Started by 7 years ago●3 replies●latest reply 7 years ago●1279 viewsI have an audio file as input, and I want to compute a spectrogram using STFT, manipulate magnitude and phase in the frequency domain, and then transform the signal back using the iSTFT. Right now I am performing a test to see if I can use the STFT followed by the iSTFT with no frequency domain manipulation and get back the original signal.
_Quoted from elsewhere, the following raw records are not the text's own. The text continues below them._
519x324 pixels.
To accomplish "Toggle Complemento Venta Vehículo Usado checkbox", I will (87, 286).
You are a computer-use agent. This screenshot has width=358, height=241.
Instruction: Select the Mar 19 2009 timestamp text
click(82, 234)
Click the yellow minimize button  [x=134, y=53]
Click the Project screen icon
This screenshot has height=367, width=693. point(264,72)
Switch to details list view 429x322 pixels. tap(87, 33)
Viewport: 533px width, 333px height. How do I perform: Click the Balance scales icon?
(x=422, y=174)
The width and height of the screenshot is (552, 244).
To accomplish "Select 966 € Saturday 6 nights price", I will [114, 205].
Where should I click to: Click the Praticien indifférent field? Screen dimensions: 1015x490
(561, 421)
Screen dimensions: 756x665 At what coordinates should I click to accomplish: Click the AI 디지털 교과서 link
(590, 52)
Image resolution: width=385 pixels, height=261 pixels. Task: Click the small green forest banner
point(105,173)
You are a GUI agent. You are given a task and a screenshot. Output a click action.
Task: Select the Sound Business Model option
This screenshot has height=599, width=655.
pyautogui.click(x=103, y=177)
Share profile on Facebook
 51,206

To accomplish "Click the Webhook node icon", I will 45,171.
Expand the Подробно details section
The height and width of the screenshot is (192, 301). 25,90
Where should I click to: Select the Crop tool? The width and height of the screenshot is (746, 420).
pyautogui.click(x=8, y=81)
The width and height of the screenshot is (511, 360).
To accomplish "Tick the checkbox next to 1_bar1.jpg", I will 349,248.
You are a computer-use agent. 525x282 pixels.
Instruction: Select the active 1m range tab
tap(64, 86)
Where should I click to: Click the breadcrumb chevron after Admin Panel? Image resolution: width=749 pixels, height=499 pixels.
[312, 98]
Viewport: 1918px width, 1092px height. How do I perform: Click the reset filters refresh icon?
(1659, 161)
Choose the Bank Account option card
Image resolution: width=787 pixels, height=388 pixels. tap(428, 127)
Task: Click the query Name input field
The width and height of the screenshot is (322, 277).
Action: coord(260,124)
The only manipulation I am doing is once I have computed the STFT, I convert the complex values from rectangular form into magnitude and phase, and then back into rectangular form. When I iSTFT this and write out the audio file, the audio is distorted.

What is wrong the magnitude/phase calculations that I am doing? Why doesn't W == S?

Thanks.

% convert spectrogram S to magnitude spectrogram M and phase spectrogram T M = abs(S); T = atan(imag(S)./real(S)) % convert back from magnitude/phase form to rectangular coordinates newReal = M .* cos(T); newImag = M .* sin(T); W = newReal + j .* newImag;

Hi,

I think that you simply need atan2(y,x) for the phase. I may be wrong.

Remember that atan has a range of only -pi/2 -> pi/2 if you don't have the full values for real and imaginary.

Good luck.

David

atan(0 / 1) = 0.

atan(0 / -1) = 0.

atan(1 / 1) = pi/8

atan(-1 / -1) = pi/8

etc.

What David said about atan2 -- you need to capture the whole picture on the phase, and just atan doesn't do that.

What do you mean EXACTLY by distorted? A graph would help.

If imag/real is near an arctan asymptote of a pi/2 increment, then math precision gets in the way. Also, since a discrete STFT is a very granular approximation of a "true" FT, that could lead to calculation "noise", not to mention that transcendental function approximationmath quickly eats up floating point guard bits.

Suggestion: Test your calculations using synthetic "data" for ideal case of pi/4 for each angle to see it you still get noise.